Wort der Woche

Marines Geoengineering

Experten raten bei allen Bestrebungen, mehr CO2 in den Ozeanen zu speichern, zur Vorsicht: Weder ist die Wirksamkeit belegt, noch kennt man die ökologischen Folgen.

Die Weltmeere sind ein wichtiger Teil des Klimasystems: Sie speichern rund 90 Prozent der Wärme, die durch den verstärkten Treibhauseffekt erzeugt wird, und nehmen rund ein Viertel der vom Menschen verursachten CO2-Emissionen auf. Dadurch bremsen sie die Erderwärmung maßgeblich. Eine unliebsame Begleiterscheinung ist, dass CO2 den Säuregrad des Wassers erhöht – das behindert die Einlagerung von Kalk in die Schalen von Muscheln, Korallen usw.  

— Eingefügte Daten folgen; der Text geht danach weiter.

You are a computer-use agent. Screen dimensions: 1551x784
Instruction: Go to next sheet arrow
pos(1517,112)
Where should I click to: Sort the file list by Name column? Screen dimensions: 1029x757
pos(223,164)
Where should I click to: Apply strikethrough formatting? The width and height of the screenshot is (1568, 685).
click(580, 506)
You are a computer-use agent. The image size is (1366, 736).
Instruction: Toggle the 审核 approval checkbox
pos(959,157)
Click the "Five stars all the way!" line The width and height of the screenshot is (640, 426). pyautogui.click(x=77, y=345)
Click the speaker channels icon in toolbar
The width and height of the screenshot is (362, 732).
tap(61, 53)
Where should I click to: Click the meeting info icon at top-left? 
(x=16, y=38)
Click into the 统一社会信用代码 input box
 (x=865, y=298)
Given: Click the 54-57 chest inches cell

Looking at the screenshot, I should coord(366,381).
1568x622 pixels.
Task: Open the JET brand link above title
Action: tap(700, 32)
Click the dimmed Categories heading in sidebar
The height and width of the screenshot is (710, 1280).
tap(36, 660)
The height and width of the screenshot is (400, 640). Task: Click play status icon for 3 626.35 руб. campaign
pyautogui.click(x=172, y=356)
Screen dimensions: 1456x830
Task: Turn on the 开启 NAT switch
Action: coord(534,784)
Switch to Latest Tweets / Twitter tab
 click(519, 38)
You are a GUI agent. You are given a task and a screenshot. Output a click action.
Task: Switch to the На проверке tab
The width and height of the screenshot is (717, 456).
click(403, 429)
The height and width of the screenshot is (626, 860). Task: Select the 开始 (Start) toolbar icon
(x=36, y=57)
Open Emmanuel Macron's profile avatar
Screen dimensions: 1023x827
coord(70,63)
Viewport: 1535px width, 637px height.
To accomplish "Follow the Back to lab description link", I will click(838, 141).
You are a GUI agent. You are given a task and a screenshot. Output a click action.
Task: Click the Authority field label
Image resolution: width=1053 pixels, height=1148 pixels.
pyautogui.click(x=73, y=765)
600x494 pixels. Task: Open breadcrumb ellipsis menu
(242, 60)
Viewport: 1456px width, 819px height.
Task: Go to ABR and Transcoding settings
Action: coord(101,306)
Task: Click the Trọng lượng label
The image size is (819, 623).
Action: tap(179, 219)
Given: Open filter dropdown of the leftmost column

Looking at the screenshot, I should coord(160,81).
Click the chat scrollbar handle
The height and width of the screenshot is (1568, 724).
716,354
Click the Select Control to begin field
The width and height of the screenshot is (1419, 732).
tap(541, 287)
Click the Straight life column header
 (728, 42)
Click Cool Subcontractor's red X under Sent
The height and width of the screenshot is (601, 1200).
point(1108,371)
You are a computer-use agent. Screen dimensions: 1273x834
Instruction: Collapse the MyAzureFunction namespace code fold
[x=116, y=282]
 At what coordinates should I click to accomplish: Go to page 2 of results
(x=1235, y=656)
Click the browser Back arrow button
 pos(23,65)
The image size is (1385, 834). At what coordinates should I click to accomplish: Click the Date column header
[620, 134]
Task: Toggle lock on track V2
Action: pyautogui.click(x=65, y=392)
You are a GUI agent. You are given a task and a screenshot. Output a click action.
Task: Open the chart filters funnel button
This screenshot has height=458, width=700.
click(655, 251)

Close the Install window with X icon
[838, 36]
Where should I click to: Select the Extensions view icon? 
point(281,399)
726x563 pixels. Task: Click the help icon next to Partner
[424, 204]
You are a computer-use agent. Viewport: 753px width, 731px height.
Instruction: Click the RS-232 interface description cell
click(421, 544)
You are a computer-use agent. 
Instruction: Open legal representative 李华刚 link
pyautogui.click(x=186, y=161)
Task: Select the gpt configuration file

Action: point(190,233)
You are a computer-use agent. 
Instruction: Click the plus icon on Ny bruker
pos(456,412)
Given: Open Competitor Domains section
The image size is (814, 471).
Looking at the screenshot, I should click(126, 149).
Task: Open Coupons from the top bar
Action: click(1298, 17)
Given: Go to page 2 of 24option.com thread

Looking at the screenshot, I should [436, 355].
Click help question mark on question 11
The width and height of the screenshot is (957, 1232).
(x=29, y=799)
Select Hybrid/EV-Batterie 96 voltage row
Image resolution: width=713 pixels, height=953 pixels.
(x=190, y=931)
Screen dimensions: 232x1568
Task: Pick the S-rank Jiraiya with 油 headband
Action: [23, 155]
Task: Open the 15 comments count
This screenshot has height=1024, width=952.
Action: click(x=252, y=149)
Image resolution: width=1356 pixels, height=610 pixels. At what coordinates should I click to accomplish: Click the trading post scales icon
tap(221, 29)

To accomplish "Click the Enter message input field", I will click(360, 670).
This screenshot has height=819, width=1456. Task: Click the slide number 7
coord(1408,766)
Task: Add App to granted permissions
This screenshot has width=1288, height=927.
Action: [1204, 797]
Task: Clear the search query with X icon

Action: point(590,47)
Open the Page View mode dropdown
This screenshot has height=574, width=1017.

Da die Absenkung der Treibhausgas-Emissionen nur sehr zögerlich vor sich geht, rücken nun auch die Weltmeere in den Fokus des Klimaschutzes: Gesucht werden Möglichkeiten, die CO2-Aufnahme der Ozeane zu steigern. Es gibt viele Ideen für dieses „marine Geoengineering“ – und laut der eben veröffentlichten „World Ocean Review 2024“ ist fast allen gemeinsam, dass man nicht wirklich weiß, ob sie im großen Stil funktionieren und welche ökologischen Folgen sie haben (www.worldoceanreview.com).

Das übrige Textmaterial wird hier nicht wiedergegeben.